Let's draw a comparison between the actions of the Met Police and The Sun's Nick Parker (pictured, Press Association).
We learned last month that the Met was mistakenly given the mobile phone records of more than 1,700 News UK staff after an error by Vodafone. Instead of returning the information, the Met hung on to it for seven months placing it into a spreadsheet for further analysis.
After this gross and unlawful breach was exposed the force did not even apologise.
When Parker was handed an MP's phone and told there was evidence of criminality on it he examined it, quickly established there was no story and advised his source to hand it back.
You might think that Parker's was the lesser of these two offences. Yet he is the one who was arrested, spent more than two years on police bail and then three weeks in the dock at the Old Bailey to end up with a criminal conviction and three-month suspended prison sentence.
Parker said during his trial that journalists sometimes have to work in a grey area and take risks.
That may have once been the case in the UK, but not any more.
His conviction for “handling” stolen goods can only have a chilling effect on investigative journalism in the future.
Had Parker found the evidence of criminality on MP Siobhain McDonagh’s phone that he was told to expect, he would have had a clear public interest defence and the Crown Prosecution Service would never have pressed charges.
As it was, there was nothing on the phone which would justify the level of intrusion so The Sun quite rightly declined to publish anything from it.
Parker said he was acting on the advice of his newsdesk and in-house lawyers.
The student who had the phone briefed Parker that messages on it mentioned information about “holding out for bribes for hard cash”.
Parker examined it, with a promise to pay £10,000 if the story panned out, but found that the text message in question was flippant.
The court heard that another text message stated: ”I will kill myself if Ed wins”. A good news line, but it was ignored because it was clearly private information and there was no public interest in publishing it.
So what will happen the next time a reporter is offered a mobile phone, laptop or briefcase containing information which they are told contains evidence of wrongdoing in high places?
If they are extremely brave they will investigate it. If they are smart, and if they have a family to think about, they will ignore it or hand it straight back to the authorities.
In 2009 the Daily Telegraph was offered a hard drive containing the expenses claims of every MP. It was stolen information, illegally obtained, which the paper paid £110,000 for.
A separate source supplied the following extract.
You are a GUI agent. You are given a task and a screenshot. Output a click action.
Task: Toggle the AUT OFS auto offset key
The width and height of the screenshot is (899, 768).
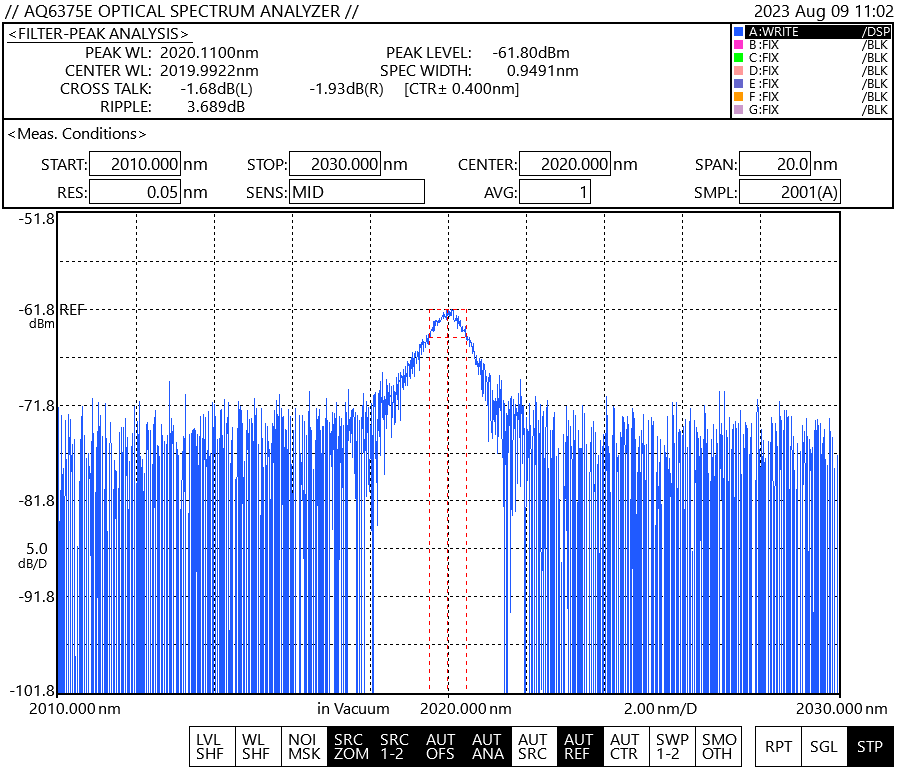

MPs’ expenses turned out to be one of the greatest scoops in British journalism history. It ended the careers of more than 20 MPs and led to a handful being sent to jail.
Would the Telegraph investigate the MPs’ expenses story today in the same way? I doubt it very much.
The journalists involved would run the risk of arrest for: handling stolen goods, bribery and conspiracy to commit misconduct in a public office.
Even if ultimately found innocent, the consequences of arrest followed by years on police bail and then a criminal trial are punishment in themselves.
The fact that the jury acquitted Parker of aiding and abetting misconduct in public office is good news.
Prosecutors have largely failed to make the catch-all charge of conspiracy to commit misconduct in public office stick, and this other charge of aiding and abetting appears to be going the same way.
When journalists are contacted by public employees with stories which are in the public interest and a newspaper pays for that information, a jury evidently does not think the journalist has broken the law.
The exception so far is the News of the World journalist convicted last month who cannot be named for legal reasons. But The Sun has reported that individual plans to appeal.
Guidance is needed from the Government and the CPS setting forth a common sense approach to the prosecution of journalists.
Nick Parker may have technically handled a stolen mobile phone, he may even have been guilty of invasion of privacy under civil law – but to charge him with handling stolen goods looks obtuse.
He clearly had no intention of selling the phone on for profit. All he wanted to do was his duty as a journalist.
Once alerted about a possible public interest story he had a duty to investigate it. When that story turned out to be a dead-end he told his source to return the phone to its owner.
As a final point, two of the stories Parker was charged with paying for involved Rolling Stone Ronnie Wood violently assaulting his then girlfriend in a High Street and the then England football captain's mum being involved in a £1,400 shop lifting spree.
In both cases the accused were given cautions. Again, what a bizarre contrast with the treatment of a journalist who briefly 'handled' a missing mobile phone before handing it back.